=== Section Start ===

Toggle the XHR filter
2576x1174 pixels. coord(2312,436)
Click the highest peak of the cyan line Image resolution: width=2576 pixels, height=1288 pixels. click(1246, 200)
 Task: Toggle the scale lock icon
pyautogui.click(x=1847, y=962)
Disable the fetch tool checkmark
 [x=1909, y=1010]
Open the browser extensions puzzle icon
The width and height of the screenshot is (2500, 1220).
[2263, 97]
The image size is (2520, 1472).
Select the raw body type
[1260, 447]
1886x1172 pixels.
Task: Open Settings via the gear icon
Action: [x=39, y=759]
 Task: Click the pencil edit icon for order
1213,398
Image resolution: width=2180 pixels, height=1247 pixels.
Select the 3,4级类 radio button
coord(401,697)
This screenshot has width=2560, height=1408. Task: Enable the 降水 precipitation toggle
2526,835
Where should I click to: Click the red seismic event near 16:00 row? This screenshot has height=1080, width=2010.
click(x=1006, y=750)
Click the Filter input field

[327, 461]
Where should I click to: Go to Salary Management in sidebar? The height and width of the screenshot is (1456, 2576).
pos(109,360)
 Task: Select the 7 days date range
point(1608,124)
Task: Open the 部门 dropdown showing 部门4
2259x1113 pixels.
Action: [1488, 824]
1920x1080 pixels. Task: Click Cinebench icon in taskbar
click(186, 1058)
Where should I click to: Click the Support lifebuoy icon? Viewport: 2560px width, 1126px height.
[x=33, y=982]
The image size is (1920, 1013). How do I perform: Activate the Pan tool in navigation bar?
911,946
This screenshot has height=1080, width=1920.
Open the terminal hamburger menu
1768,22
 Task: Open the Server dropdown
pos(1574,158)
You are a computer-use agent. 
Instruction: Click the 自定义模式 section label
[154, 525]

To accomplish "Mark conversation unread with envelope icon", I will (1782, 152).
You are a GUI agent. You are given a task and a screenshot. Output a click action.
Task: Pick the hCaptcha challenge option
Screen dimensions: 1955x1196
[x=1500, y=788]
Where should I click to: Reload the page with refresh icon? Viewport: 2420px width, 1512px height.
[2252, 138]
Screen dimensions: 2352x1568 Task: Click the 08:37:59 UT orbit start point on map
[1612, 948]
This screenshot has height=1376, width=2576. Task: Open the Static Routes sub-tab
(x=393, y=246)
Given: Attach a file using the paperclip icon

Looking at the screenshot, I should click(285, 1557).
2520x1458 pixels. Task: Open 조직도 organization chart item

=== Section End ===

### Exercise directions
All records shown above are to be given again verbatim.

### Problem solution
Toggle the XHR filter
2576x1174 pixels. coord(2312,436)
Click the highest peak of the cyan line Image resolution: width=2576 pixels, height=1288 pixels. click(1246, 200)
 Task: Toggle the scale lock icon
pyautogui.click(x=1847, y=962)
Disable the fetch tool checkmark
 [x=1909, y=1010]
Open the browser extensions puzzle icon
The width and height of the screenshot is (2500, 1220).
[2263, 97]
The image size is (2520, 1472).
Select the raw body type
[1260, 447]
1886x1172 pixels.
Task: Open Settings via the gear icon
Action: [x=39, y=759]
 Task: Click the pencil edit icon for order
1213,398
Image resolution: width=2180 pixels, height=1247 pixels.
Select the 3,4级类 radio button
coord(401,697)
This screenshot has width=2560, height=1408. Task: Enable the 降水 precipitation toggle
2526,835
Where should I click to: Click the red seismic event near 16:00 row? This screenshot has height=1080, width=2010.
click(x=1006, y=750)
Click the Filter input field

[327, 461]
Where should I click to: Go to Salary Management in sidebar? The height and width of the screenshot is (1456, 2576).
pos(109,360)
 Task: Select the 7 days date range
point(1608,124)
Task: Open the 部门 dropdown showing 部门4
2259x1113 pixels.
Action: [1488, 824]
1920x1080 pixels. Task: Click Cinebench icon in taskbar
click(186, 1058)
Where should I click to: Click the Support lifebuoy icon? Viewport: 2560px width, 1126px height.
[x=33, y=982]
The image size is (1920, 1013). How do I perform: Activate the Pan tool in navigation bar?
911,946
This screenshot has height=1080, width=1920.
Open the terminal hamburger menu
1768,22
 Task: Open the Server dropdown
pos(1574,158)
You are a computer-use agent. 
Instruction: Click the 自定义模式 section label
[154, 525]

To accomplish "Mark conversation unread with envelope icon", I will (1782, 152).
You are a GUI agent. You are given a task and a screenshot. Output a click action.
Task: Pick the hCaptcha challenge option
Screen dimensions: 1955x1196
[x=1500, y=788]
Where should I click to: Reload the page with refresh icon? Viewport: 2420px width, 1512px height.
[2252, 138]
Screen dimensions: 2352x1568 Task: Click the 08:37:59 UT orbit start point on map
[1612, 948]
This screenshot has height=1376, width=2576. Task: Open the Static Routes sub-tab
(x=393, y=246)
Given: Attach a file using the paperclip icon

Looking at the screenshot, I should click(285, 1557).
2520x1458 pixels. Task: Open 조직도 organization chart item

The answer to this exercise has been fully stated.